Aug. 22, 2019
There are many ways for growth economies to attract foreign capital out of the global economy, and tourism is one of them. Mexico is lucky to be able to offer luxurious options for wealthy travelers in search of an “experiential" retreat, and can pay tens of thousands of dollars for the privilege.
In the US, these travelers typically have a net worth of USD2 million and a household income of USD200,000, according to a 2016 report by Resonance Consultancy. But their demands are greater than one might imagine. Instead of falling asleep under the sun on a beach with a Corona beside them, these travelers want to leave their destination transformed by some kind of experience.
That demand requires a more active role from the tourism sector, but that can pay dividends by potentially attracting even richer visitors seeking even more transformative trips. When trying to serve a niche, elite market, word of mouth is absolutely essential. Luxury travel is harder to advertise than mid-range getaways for weary North American city-dwellers, whose eyes might get caught by a sunny subway advertisement amid a grim winter. Luxury travel requires delivering a higher standard of personal pleasure than the elite already enjoy in daily life.
Luxury tourism is a space where Mexico enjoys an absolute advantage, not just a comparative one. Lots of countries can make cars or take out loans, but only Mexico has the shimmering waters of Puerto Vallarta.
Boosting luxury tourism destinations can also help make the tourism industry more resistant to recession. A sudden contraction in the availability of disposable income in the US could be coming in 2021, some analysts predict. That means Mexico must position itself to reach high-hanging fruit: the luxury traveler.
Some of the trends that are disrupting the rest of the economy affect the luxury tourism sector as well, namely the availability of information and the rise of the “sharing economy," according to a report by Skift, a travel industry research group.
“Technology makes traveling to Riviera Nayarit, and ultimately all over the world, much simpler.

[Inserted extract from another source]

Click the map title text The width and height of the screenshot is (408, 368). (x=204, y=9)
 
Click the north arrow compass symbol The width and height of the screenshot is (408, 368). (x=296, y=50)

You no longer need to book every activity, restaurant, or hotel before a trip, because everything can be done on the go. Specifically, we've noticed an increase in travelers booking airline tickets and hotels on their smartphones," Richard Zarkin, a public relations officer with Riviera Nayarit Convention & Visitors Bureau, told Skift.
“This ability to dive into spontaneous experiences also helps travelers learn about our niche destination offerings, as they are constantly looking up reviews and background information on the go. Gwyneth Paltrow, a known fan of Punta Mita, booked a private villa last year through Airbnb to celebrate the New Year," he added.
Paltrow commands a small but loyal, and most importantly wealthy, legion of health-obsessed fans online, eager to try what she tries. Attracting visits from such influential figures can serve as a force multiplier to attract others like her. In the past, even 15 years ago, a wealthy celebrity's vacation would be a private matter. Today, that celebrity's job is to share what they do on Instagram. The real estate might not be free, but the advertisement surely is.
And therein lies the rub. Before the rise of social media, a bad experience at a luxury resort might have been a private affair between a traveler and her travel agent. Today, if a trip goes awry, thousands of people could find out about it, and the location could face reputational damage. For as much as Mexico enjoys an absolute advantage on being the only place to enjoy Mexico's destinations, that advantage is only as strong as the reputation of those places.
While Mexico's efforts to expand air and road access to natural wonders are a good first step for attracting luxury travel, the rewards this sector can enjoy come with the risk social media poses for all businesses in 2019.